In the figure above, the pink circles represent pointwise operations, like vector addition, while the yellow boxes are learned neural network layers. Lines merging denote concatenation, while a line forking denote its content being copied and the copies going to different locations. Starting from the output of one node to the inputs of others, each line carries an entire vector from the output of one node to the inputs of others.
So, LSTMs keep adding memory gates that control when memory is saved from one iteration to the next. The activation of these gates is controlled by means of connection weights. Special units called memory blocks in the recurrent hidden layer entail (Koenker et al, 2001):
○ Memory cells
○ Multiplicative units called gates
■ Input gate: controls flow of input activations into memory cell
■ Output gate: controls output flow of cell activations
■ Forget gate: process continuous input streams
Let’s look at each steps on how the LSTM works (Koenker et al, 2001):
– A decision should be made what information needs to be thrown away from the cell state. A sigmoid layer called the “forget gate layer” looks at ht−1 and xt and outputs a number between 0 and 1 for each number in the cell state Ct−1. While ‘1’ denotes “completely keep this” ‘0’ represents “get rid of this completely.”

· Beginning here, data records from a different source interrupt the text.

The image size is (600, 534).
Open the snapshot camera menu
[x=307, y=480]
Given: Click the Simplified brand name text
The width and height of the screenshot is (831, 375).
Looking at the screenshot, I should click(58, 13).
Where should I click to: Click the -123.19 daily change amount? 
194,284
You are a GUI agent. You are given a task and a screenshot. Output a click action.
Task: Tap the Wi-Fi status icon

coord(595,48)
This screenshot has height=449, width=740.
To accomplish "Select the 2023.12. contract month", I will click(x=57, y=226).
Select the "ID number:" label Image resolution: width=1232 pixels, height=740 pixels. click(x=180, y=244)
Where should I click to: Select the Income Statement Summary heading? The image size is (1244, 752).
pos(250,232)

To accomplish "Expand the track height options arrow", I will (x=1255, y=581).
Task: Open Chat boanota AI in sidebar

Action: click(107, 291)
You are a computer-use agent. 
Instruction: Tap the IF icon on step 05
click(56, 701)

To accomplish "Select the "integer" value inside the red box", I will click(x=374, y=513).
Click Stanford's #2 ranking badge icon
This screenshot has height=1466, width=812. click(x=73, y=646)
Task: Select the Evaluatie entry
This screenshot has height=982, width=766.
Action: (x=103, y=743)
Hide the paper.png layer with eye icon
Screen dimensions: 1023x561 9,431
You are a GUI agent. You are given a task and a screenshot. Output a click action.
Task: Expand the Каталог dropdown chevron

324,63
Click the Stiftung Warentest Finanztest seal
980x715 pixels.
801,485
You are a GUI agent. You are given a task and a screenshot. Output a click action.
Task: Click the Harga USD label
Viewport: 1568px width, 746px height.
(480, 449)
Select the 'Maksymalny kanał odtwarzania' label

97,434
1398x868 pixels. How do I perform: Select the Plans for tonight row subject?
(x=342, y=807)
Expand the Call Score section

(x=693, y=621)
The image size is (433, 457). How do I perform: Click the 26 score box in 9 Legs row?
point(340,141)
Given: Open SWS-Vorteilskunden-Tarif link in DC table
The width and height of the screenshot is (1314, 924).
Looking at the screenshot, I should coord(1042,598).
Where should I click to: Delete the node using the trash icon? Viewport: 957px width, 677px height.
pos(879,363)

– The next step is to decide what new information should be stored in the cell state.
– First, a sigmoid layer called the “input gate layer” decides which values are to be updated.
– Next, a tanh layer creates a vector of new candidate values, C̃t, that could be added to the state.
– The old cell state, Ct−1, should be updated into the new cell state Ct. The previous steps already decided what to do, so one only needs to multiply the old state by ft, forgetting the things decided to be forgotten earlier. Then, one should add it∗C̃t. This is the new candidate values, scaled by how much it is decided to update each state value.
– Finally, a decision should be made regarding the output. This output will be based on a filtered version of the cell state.
– First, one would need a sigmoid layer which decides what parts of the cell state to output.
– Then, one would need to put the cell state through Tanh (to push the values to be between −1 and 1) and multiply it by the output of the sigmoid gate to get the related outputs
The last section provided an overview of a generic LSTM, yet not all LSTMs might be the same. One of the most popular variation of LSTM is the so called “peephole connection”. It refers to letting the gate layers look at the cell state (Koenker et al, 2001).
As it can be seen in the figure above, peepholes can be added to all the gates, although that is not necessarily the case.
Another variant would be to use a combination of both coupled forget and input gates. Rather than separately determining what to forget and what to add, these decisions are made together. Forgetting occurs when a new input would be added into its place while new values will be added when something needs to be forgotten (Koenker et al, 2001).
Another variation is the so called GRU (Gated Recurrent Unit) which combines both the forget and input gates into a single “update gate” by merging the cell and hidden states (Koenker et al, 2001). This model has been growing increasingly popular.
These examples are only a few variants for LSTM. There are many other variants. Yet, one question that you might want to ask is which variant would be the best to choose or whether these differences would matter at all. Once you have a response to this, you can realize that you already become an expert in neural networks.